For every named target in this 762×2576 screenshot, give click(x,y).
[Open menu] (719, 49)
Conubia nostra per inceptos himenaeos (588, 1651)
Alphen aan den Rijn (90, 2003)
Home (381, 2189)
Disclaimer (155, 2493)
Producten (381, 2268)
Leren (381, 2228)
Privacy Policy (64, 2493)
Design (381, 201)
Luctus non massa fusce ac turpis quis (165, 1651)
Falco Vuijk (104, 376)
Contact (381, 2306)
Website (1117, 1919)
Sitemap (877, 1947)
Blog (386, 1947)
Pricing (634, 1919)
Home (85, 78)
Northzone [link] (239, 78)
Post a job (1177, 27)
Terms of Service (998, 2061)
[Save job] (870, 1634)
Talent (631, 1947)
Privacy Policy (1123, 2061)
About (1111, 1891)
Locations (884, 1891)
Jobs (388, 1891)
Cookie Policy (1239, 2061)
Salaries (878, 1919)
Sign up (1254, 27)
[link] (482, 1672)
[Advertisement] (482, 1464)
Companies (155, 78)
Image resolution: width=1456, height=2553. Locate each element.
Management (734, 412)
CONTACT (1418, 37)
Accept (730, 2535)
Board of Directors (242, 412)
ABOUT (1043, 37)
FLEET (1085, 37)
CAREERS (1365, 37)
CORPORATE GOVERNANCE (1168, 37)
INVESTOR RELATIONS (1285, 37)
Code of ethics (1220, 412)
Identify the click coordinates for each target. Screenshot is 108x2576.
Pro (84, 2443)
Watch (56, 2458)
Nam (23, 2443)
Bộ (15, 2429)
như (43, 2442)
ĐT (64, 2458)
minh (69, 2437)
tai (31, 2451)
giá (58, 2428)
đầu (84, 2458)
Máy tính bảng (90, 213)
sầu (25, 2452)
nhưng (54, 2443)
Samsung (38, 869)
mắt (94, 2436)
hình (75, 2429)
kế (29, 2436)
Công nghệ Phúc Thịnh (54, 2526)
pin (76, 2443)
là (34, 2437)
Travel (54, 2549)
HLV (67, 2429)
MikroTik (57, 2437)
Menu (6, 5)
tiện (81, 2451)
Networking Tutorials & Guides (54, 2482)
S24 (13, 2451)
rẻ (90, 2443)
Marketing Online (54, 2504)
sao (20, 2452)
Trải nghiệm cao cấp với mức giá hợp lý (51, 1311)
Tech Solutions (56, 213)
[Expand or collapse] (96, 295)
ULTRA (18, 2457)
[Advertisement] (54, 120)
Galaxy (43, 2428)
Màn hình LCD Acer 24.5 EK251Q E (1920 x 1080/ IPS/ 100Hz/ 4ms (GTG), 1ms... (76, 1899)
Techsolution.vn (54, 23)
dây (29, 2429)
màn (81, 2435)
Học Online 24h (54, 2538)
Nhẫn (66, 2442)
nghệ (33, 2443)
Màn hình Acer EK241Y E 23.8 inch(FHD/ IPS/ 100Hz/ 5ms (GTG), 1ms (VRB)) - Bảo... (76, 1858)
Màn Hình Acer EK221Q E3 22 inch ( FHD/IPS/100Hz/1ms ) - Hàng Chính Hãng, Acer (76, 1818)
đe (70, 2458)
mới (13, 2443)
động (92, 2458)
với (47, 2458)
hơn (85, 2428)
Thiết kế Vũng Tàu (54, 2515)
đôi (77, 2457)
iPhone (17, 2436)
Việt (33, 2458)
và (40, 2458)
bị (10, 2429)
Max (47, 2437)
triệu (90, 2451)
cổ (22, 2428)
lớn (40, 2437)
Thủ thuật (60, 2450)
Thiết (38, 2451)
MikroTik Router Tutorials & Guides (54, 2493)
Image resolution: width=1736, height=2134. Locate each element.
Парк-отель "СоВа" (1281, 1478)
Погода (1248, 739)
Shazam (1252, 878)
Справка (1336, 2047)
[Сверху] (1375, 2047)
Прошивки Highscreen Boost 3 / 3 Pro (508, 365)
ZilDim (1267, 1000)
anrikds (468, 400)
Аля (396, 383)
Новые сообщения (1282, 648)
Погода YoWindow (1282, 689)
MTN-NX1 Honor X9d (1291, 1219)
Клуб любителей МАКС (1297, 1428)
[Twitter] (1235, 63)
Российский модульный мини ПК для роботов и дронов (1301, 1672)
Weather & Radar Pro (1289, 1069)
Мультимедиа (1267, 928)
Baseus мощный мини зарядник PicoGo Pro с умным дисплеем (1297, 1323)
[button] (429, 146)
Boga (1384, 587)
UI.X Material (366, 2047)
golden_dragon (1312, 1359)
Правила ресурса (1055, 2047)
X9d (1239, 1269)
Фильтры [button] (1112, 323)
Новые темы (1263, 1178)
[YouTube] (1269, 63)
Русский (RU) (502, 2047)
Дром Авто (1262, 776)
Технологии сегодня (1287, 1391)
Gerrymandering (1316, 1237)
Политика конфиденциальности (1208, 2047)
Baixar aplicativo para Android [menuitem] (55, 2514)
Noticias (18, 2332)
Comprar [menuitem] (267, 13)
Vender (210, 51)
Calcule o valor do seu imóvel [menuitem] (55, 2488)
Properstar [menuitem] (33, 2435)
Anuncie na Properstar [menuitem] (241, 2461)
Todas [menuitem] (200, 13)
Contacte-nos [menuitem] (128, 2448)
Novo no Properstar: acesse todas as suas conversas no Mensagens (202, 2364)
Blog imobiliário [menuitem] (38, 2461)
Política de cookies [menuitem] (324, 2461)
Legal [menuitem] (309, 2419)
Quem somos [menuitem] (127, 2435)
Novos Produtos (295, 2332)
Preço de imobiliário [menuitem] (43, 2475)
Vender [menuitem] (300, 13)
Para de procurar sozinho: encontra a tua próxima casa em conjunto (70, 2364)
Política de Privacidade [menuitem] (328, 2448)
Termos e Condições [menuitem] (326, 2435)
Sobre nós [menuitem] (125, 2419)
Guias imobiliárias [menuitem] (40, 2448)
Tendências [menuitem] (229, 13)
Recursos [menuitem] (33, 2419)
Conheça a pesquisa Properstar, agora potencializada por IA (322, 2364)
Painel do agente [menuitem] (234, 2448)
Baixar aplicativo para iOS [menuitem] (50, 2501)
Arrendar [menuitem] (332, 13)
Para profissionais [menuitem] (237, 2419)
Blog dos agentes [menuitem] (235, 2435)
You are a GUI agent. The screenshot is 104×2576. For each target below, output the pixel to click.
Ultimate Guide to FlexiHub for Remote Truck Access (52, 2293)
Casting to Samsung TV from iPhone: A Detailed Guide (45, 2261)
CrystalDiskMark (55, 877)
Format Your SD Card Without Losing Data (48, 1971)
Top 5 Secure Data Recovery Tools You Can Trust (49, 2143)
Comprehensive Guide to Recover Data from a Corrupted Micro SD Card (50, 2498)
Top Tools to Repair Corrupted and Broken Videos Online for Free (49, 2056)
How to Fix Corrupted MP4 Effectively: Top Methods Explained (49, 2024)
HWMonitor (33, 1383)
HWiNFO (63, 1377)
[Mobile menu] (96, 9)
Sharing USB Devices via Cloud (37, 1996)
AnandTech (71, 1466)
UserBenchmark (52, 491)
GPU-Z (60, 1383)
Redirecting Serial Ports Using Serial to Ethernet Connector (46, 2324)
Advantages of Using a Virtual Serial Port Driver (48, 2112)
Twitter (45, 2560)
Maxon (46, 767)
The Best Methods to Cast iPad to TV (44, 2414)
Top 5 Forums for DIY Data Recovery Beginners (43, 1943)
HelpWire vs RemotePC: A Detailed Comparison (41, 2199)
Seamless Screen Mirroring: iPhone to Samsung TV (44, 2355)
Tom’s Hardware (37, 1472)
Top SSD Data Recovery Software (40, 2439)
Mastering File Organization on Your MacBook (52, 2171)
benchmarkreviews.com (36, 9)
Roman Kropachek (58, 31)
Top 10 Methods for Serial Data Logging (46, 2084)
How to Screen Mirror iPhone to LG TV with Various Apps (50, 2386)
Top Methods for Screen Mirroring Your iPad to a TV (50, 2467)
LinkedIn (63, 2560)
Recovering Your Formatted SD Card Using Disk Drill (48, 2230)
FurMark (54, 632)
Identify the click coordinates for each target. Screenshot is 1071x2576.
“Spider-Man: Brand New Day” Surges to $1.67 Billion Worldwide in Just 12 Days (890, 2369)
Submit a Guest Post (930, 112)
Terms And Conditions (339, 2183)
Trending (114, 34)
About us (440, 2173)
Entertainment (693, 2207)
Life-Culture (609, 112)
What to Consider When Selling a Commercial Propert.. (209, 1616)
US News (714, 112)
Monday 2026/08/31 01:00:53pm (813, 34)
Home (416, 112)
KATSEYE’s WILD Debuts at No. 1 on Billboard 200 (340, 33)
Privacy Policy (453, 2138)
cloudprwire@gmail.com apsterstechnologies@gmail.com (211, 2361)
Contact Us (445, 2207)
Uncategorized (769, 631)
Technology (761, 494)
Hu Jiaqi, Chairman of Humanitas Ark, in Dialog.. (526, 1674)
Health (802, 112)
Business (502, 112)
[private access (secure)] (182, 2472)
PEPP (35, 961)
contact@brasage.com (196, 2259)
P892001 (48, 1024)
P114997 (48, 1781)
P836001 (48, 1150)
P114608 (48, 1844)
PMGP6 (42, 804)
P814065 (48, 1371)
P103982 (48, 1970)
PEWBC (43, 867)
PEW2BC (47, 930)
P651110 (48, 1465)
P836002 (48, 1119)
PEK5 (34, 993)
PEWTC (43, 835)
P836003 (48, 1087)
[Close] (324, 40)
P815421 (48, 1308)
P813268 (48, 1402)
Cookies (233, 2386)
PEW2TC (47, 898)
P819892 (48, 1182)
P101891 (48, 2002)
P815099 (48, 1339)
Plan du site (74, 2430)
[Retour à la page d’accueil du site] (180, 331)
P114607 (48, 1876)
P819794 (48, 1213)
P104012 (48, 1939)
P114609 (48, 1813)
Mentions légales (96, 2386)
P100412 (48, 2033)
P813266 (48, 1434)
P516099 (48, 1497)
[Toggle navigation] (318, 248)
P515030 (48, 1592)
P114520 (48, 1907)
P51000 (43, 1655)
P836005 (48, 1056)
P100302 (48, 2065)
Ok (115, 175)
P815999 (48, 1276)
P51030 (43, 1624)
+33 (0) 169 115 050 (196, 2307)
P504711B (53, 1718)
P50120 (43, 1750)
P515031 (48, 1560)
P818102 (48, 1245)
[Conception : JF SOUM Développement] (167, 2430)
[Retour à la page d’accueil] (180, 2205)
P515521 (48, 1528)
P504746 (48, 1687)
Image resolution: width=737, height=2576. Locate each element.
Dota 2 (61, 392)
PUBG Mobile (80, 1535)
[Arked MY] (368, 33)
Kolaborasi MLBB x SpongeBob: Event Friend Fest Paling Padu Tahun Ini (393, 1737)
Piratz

* EXERCISE REQUIREMENTS *
Reply with nothing but the number of lines in the listing that include the string "resolution".

* RESPONSE *
3